> [Instructions for the task]
When the line containing "Screenshot is 942x2576." appears in the entries below, begin printing there and stop after the line containing "[Tweet] (83, 2206)"; print each of those lines exactly and no other line.

> [Data records]
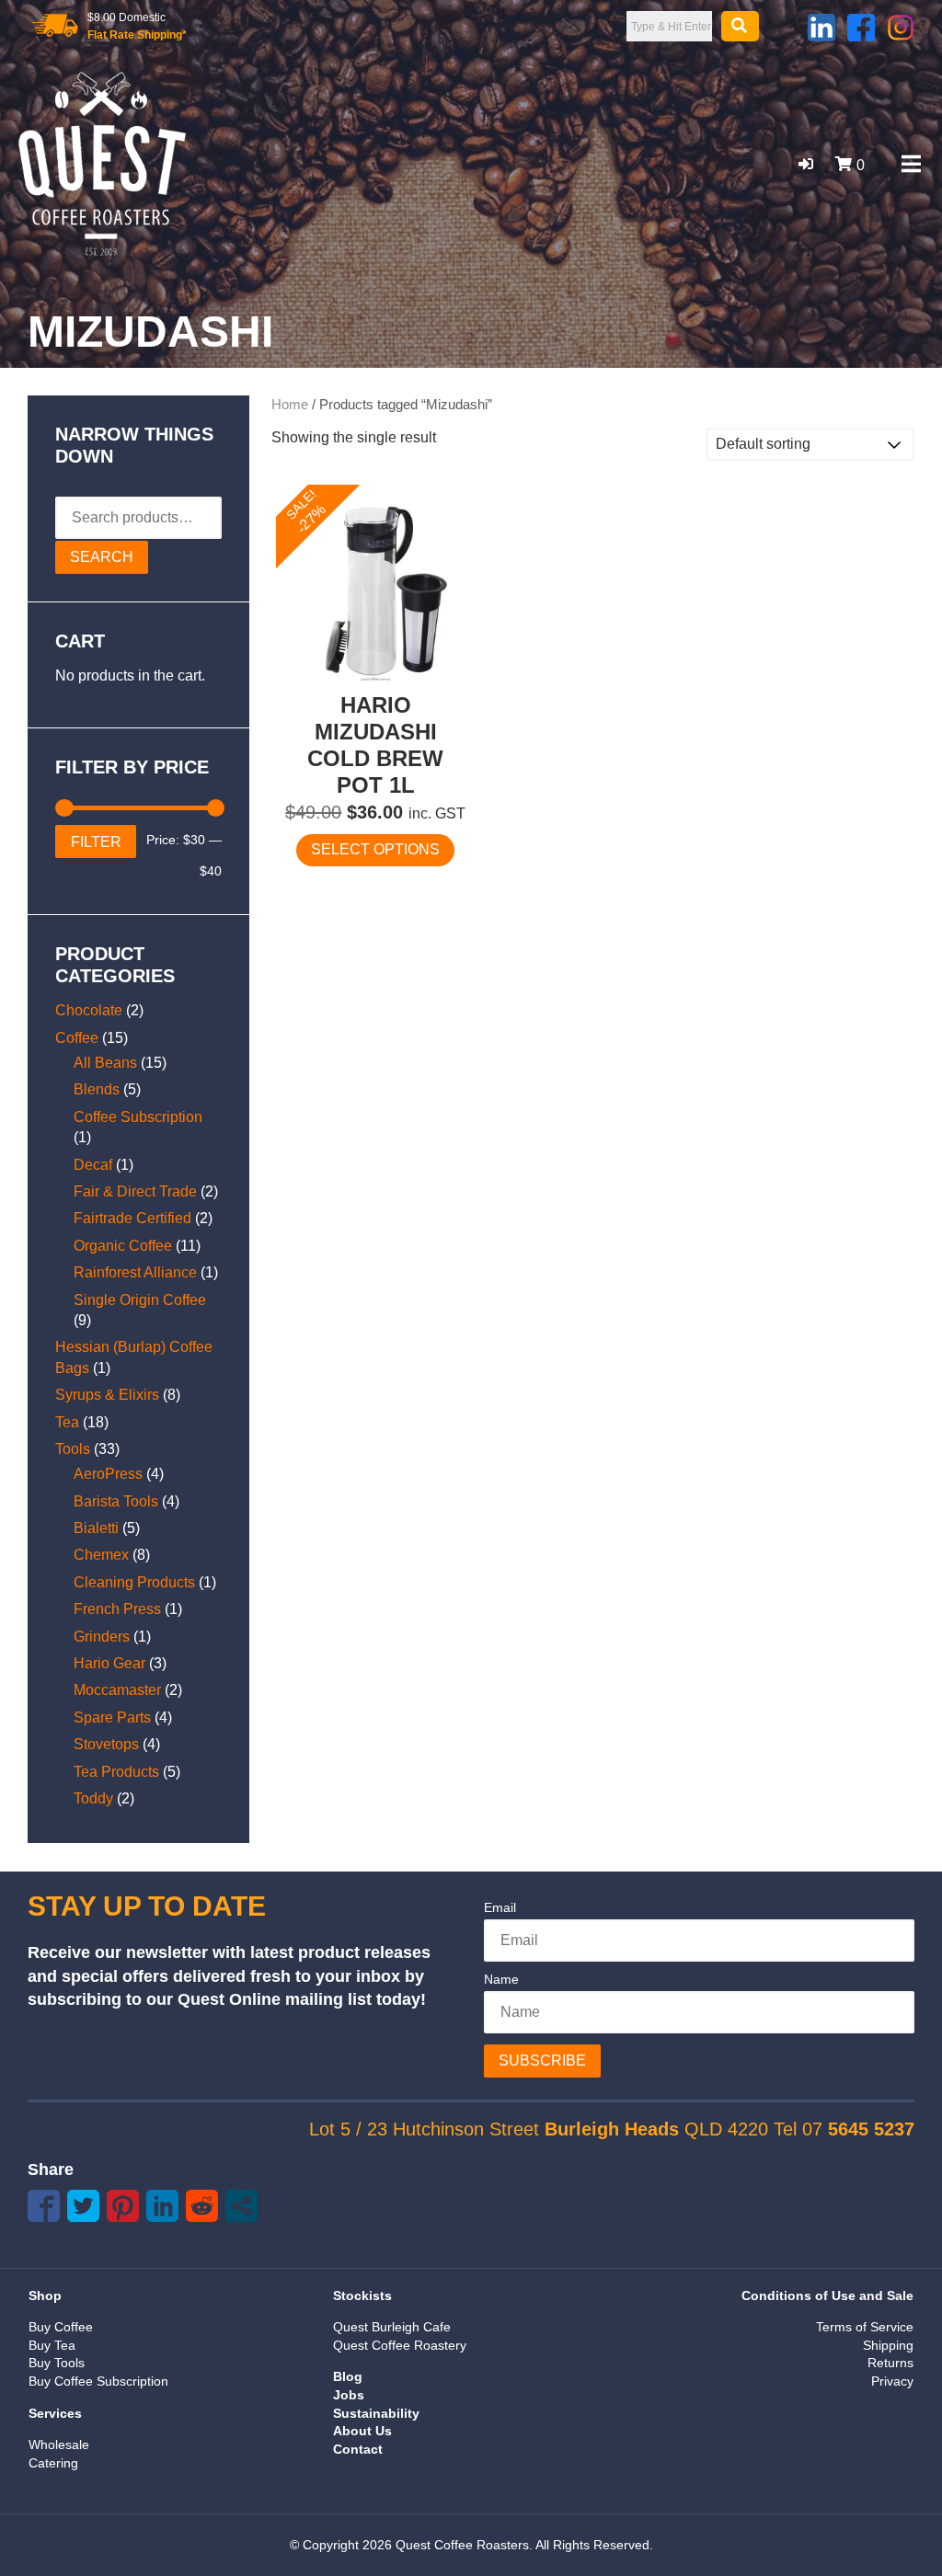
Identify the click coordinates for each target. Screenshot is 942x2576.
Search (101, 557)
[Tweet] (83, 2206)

---

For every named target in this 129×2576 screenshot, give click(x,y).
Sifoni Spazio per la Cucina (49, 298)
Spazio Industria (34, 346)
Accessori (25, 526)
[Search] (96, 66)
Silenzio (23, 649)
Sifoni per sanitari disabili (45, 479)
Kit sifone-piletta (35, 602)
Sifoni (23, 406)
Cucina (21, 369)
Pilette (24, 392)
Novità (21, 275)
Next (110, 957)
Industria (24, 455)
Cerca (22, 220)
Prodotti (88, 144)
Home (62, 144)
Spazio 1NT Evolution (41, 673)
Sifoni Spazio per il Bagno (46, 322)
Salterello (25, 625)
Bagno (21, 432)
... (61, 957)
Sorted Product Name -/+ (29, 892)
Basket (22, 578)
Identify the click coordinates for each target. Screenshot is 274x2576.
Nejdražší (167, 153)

--

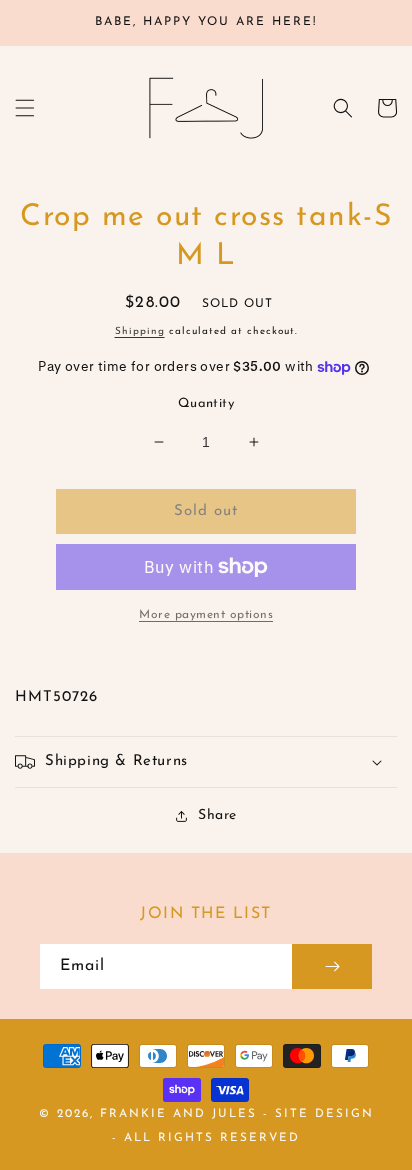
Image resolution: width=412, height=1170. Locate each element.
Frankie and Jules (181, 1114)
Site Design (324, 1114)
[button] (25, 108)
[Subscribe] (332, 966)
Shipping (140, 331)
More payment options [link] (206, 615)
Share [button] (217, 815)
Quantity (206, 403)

> [Reply]
Identify the click coordinates for each target. Screenshot is 942x2576.
Search (101, 557)
[Tweet] (83, 2206)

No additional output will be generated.